Task to complete: Output each record below exactly, leaving any picture out of the copy.

-----

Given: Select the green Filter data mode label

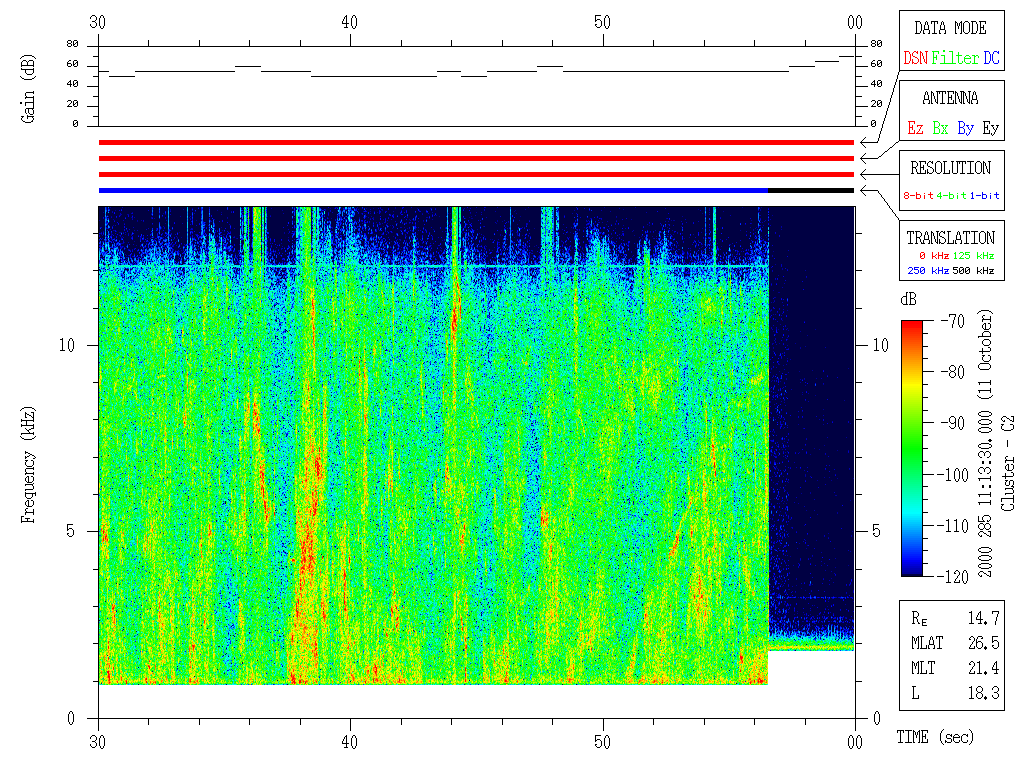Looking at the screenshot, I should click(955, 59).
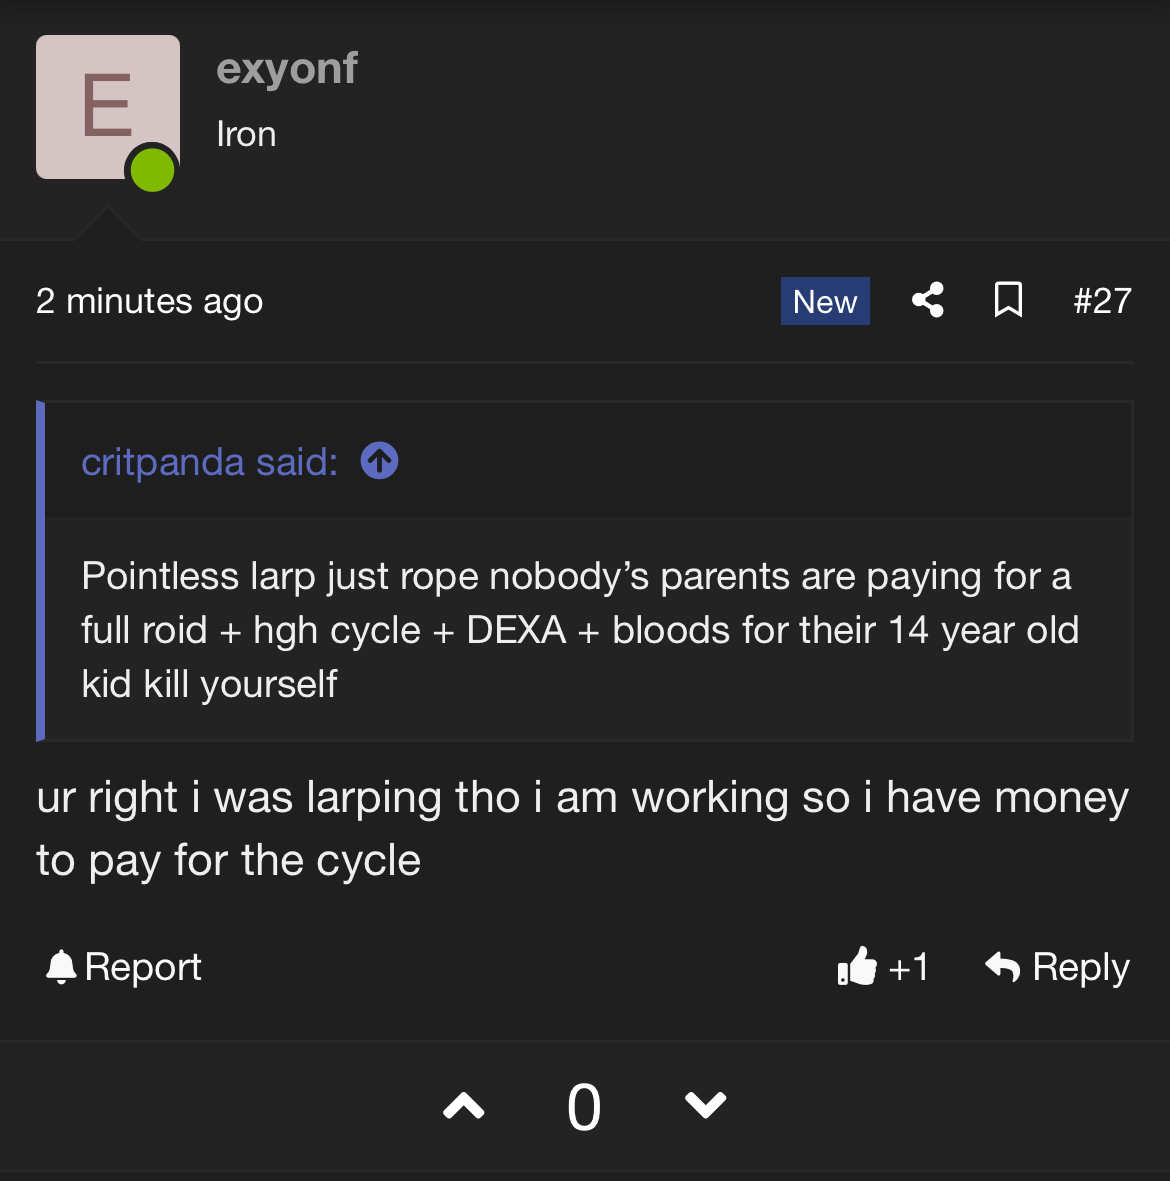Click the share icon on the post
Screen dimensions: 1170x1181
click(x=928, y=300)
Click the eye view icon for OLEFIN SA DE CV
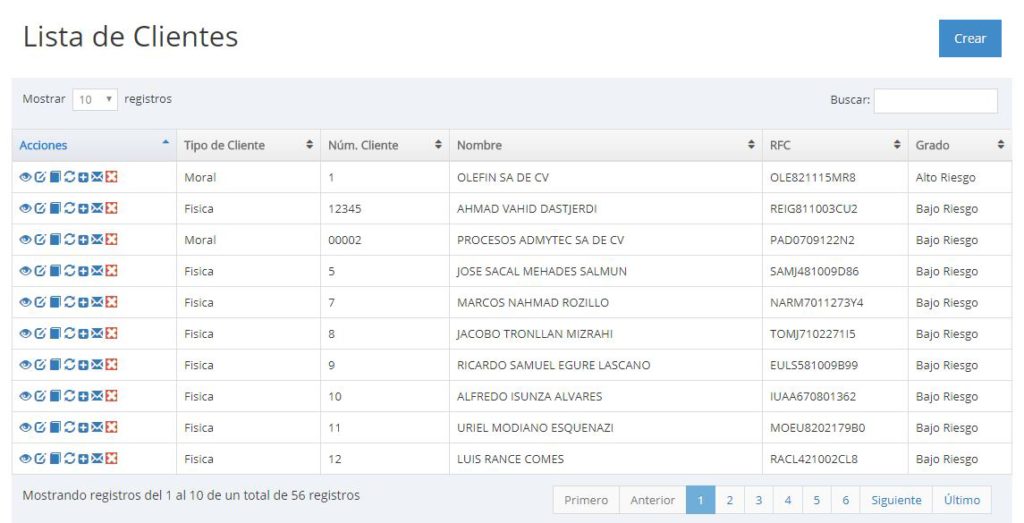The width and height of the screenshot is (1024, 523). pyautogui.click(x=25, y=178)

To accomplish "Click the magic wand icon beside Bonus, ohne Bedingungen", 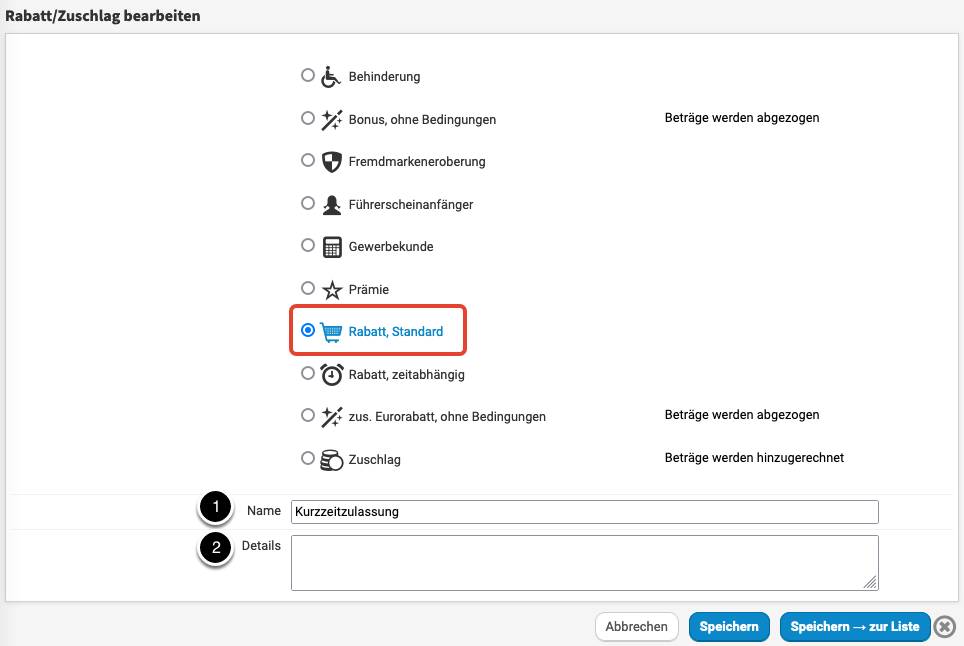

-----

Exercise result:
Given: Select the green Filter data mode label

Looking at the screenshot, I should click(955, 59).
Click the share icon on the post
Screen dimensions: 1170x1181
click(x=928, y=300)
Click the eye view icon for OLEFIN SA DE CV
The width and height of the screenshot is (1024, 523). pyautogui.click(x=25, y=178)

To accomplish "Click the magic wand icon beside Bonus, ohne Bedingungen", 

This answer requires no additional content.